А из облака раздалось:


Я Тучка, Тучка, Тучка,

А вовсе не медведь,

Ах, как приятно Тучке

По небу лете-е-еть!

Ах, в синем-синем небе

Порядок и уют,

Поэтому все Тучки

Так весело поют!


– у Винни-Пуха не было мамы, – заметил Лесь. – Поэтому, хоть он иногда и не вовремя возвращался домой, ему за это… Да. Ничего ему не было за это.

– Нам уже пора? Да? – вынырнула из облака Алёнка.

– Почти да.

И они, взявшись за руки, начали тихо скользить вниз…





– А я знаю, почему ты умер, – вдруг сказала Алёнка. – Ну там, в лесу.

– Почему? – после некоторой паузы спросил Лесь.

– Просто ты не хотел, чтоб я шагала по земле. Да?

– Да…

– А я знаю, почему ты не хотел, чтоб я…

– Почему? – прервал её Лесь.

– А потому… Трава живая, – задумчиво проговорила Алёнка. – И если на неё наступать… ей же больно будет.

– Будет, – согласился Лесь.

А там, внизу, у земли, солнце уже село. И дали стали синими, и в этой синеве нет-нет да и вспыхнет огонёк, и понять невозможно, то ли это звезда взошла в озере, то ли это костёр или окно дома. А вот если это костёр, так у него лежит кто-то и, может быть, не спит. Конечно, не спит.

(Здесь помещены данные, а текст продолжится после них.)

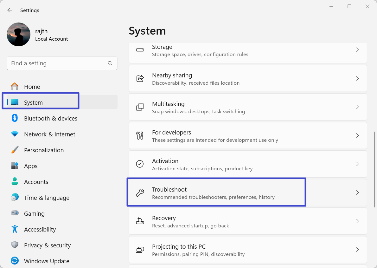The height and width of the screenshot is (268, 377).
Task: Click the Accessibility figure icon
Action: (x=15, y=229)

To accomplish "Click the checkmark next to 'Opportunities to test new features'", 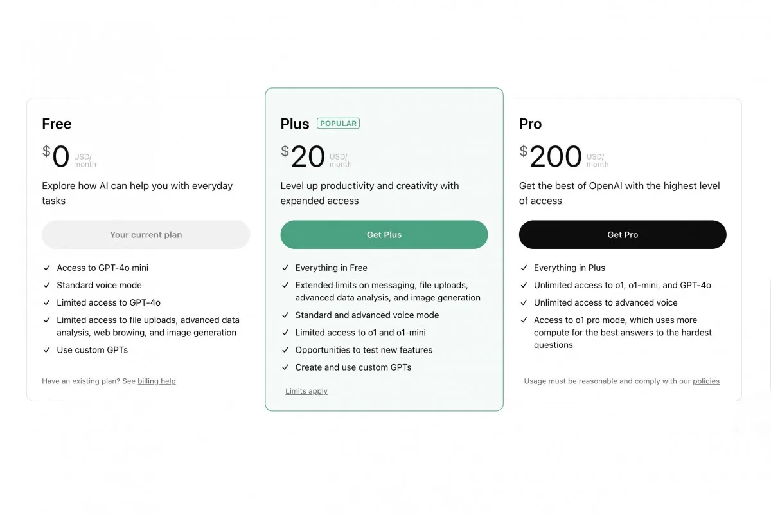I will tap(285, 350).
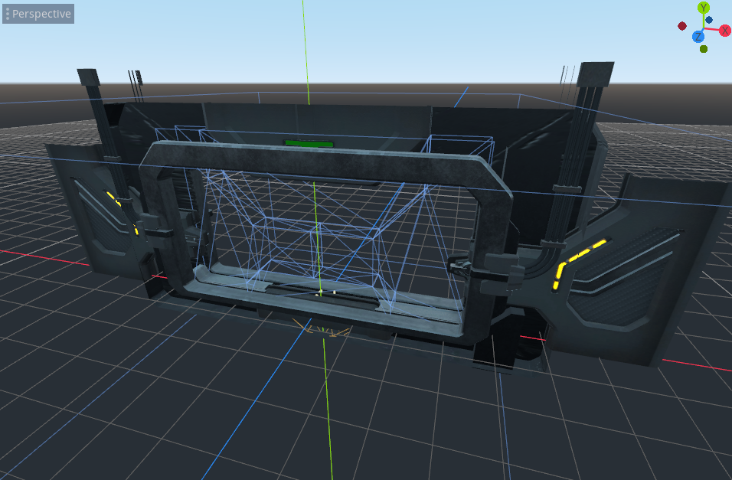Select the dark blue negative Z axis dot
The image size is (732, 480).
coord(709,20)
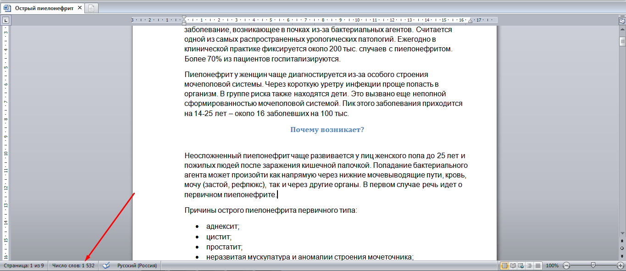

Лежит он, запрокинув голову, и смотрит в небо. А если не у этого костра, то вон у того обязательно греется какой-нибудь охотник или путешественник… Лежит он и смотрит в небо. В небо, по которому летят две маленькие серебристые звёздочки. Приятно ему слышать, как потрескивают сучья в костре, приятно думать, что земля вся насквозь живая и тёплая… А над самым лицом лежащего, на шершавом острие травинки, переливается росинка. И в ней отражается и небо, и костёр, и две серебристые звёздочки в небе мерцают. И этот человек, конечно, счастливый…

Две серебристые звёздочки скользнули за горизонт и исчезли, но Земля ведь круглая…


Лесь взял уснувшую Алёнку из кресла-каталки и осторожно переложил её в постель. Укрыл одеялом и, подойдя к окну, распахнул створки рамы.

Мама где-то задержалась на работе. Вдалеке простучали колёса поезда. В комнату, на свет лампы, летели ночные бабочки и разные мотыльки. И бились о стекло абажура.

Наступала ночь. В полях протяжно покрикивал перепел, замученный бессонницей. А может быть, просто потерял свою прекрасную перепелиху в густосплетении трав, и никак ему не сыскать её в такой кромешной темноте.